*** Provided records ***

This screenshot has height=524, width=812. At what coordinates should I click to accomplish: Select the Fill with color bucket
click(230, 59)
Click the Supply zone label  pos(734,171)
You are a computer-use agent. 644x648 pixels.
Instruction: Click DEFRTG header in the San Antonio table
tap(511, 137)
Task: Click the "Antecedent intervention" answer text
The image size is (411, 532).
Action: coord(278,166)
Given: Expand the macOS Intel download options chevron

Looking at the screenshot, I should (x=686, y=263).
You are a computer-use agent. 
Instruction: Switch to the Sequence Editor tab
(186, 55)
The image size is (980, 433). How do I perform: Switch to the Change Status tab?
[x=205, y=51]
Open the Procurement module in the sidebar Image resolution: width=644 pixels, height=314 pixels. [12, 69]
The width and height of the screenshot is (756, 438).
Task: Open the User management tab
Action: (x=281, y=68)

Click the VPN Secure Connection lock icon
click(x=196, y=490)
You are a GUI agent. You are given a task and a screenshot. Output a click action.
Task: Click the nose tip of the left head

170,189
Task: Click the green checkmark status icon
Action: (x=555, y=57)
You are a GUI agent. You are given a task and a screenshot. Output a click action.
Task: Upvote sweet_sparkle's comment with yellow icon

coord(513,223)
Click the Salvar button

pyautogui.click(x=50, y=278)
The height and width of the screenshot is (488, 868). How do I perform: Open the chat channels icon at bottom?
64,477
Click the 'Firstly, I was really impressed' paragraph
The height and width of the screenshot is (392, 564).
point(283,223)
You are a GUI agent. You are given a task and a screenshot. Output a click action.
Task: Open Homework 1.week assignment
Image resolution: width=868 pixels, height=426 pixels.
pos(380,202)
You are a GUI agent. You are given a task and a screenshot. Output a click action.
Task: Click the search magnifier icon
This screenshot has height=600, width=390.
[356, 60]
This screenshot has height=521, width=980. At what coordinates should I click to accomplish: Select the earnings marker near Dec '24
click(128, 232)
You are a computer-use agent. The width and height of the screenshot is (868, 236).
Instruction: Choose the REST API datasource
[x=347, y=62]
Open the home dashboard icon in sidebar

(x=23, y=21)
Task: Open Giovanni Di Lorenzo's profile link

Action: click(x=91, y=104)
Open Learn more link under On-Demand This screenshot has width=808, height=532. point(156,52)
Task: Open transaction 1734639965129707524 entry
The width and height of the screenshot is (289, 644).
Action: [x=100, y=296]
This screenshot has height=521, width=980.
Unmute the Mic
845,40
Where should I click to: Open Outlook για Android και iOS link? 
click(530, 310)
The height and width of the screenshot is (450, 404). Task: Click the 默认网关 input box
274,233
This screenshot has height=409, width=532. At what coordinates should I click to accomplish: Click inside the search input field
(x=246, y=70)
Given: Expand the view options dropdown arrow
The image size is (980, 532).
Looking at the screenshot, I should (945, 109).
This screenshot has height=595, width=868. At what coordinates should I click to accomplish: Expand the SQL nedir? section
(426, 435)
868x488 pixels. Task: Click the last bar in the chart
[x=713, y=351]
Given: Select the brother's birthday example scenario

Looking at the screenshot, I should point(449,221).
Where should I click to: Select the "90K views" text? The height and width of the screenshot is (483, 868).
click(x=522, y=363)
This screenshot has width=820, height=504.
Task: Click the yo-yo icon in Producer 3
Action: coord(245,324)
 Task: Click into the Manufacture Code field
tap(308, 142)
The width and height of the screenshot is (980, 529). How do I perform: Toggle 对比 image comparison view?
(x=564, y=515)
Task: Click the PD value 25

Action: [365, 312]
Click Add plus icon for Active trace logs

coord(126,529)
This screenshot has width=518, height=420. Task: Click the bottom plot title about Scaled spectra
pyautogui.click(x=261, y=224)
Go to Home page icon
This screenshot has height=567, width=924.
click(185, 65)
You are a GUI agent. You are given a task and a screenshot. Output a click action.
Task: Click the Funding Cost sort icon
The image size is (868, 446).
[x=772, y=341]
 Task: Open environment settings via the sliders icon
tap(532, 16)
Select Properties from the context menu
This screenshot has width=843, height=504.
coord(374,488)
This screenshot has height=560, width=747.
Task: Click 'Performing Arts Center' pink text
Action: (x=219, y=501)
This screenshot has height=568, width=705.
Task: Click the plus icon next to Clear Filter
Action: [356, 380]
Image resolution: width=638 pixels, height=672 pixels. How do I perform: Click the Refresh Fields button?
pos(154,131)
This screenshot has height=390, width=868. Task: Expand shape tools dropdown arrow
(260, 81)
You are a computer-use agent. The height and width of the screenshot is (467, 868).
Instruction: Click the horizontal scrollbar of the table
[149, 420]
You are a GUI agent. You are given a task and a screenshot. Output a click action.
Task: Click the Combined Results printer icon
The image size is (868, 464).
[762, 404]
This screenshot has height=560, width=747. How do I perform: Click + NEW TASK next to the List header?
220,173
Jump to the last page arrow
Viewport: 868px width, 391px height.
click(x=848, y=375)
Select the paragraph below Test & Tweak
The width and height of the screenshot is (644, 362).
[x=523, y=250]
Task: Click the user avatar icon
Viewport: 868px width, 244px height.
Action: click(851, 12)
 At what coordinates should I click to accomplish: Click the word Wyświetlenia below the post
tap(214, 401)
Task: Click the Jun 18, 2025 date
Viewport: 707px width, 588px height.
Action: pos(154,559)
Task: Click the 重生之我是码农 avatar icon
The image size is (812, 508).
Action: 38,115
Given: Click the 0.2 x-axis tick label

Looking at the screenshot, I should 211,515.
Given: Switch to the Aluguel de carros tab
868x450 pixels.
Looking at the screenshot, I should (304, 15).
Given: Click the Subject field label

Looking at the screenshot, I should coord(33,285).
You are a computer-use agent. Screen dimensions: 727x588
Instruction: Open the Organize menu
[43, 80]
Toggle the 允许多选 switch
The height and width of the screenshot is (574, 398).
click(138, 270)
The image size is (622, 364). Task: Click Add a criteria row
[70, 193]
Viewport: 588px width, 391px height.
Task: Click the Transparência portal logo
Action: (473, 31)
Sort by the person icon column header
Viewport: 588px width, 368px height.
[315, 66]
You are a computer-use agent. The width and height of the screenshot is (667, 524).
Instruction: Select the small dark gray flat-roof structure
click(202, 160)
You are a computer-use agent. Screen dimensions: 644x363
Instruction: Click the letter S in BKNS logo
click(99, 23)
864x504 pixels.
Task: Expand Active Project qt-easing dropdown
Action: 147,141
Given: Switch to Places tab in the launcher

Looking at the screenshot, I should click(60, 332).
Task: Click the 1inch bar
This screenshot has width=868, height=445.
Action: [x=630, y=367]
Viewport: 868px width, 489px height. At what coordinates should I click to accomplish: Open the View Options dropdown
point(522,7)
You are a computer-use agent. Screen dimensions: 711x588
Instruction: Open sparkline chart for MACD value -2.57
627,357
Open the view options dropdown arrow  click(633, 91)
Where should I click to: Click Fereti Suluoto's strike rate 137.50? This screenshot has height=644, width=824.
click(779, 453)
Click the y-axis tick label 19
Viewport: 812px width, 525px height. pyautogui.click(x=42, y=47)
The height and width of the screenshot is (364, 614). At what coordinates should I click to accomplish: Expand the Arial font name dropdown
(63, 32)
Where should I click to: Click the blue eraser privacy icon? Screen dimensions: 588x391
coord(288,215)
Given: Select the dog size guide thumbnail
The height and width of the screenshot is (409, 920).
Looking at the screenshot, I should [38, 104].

*** End of Provided records ***

Take the line containing "Instruction: Open sparkline" and each line after it up to the last line of the listing, and print them exactly.

◆ **Solution to this task**:
Instruction: Open sparkline chart for MACD value -2.57
627,357
Open the view options dropdown arrow  click(633, 91)
Where should I click to: Click Fereti Suluoto's strike rate 137.50? This screenshot has height=644, width=824.
click(779, 453)
Click the y-axis tick label 19
Viewport: 812px width, 525px height. pyautogui.click(x=42, y=47)
The height and width of the screenshot is (364, 614). At what coordinates should I click to accomplish: Expand the Arial font name dropdown
(63, 32)
Where should I click to: Click the blue eraser privacy icon? Screen dimensions: 588x391
coord(288,215)
Given: Select the dog size guide thumbnail
The height and width of the screenshot is (409, 920).
Looking at the screenshot, I should [38, 104].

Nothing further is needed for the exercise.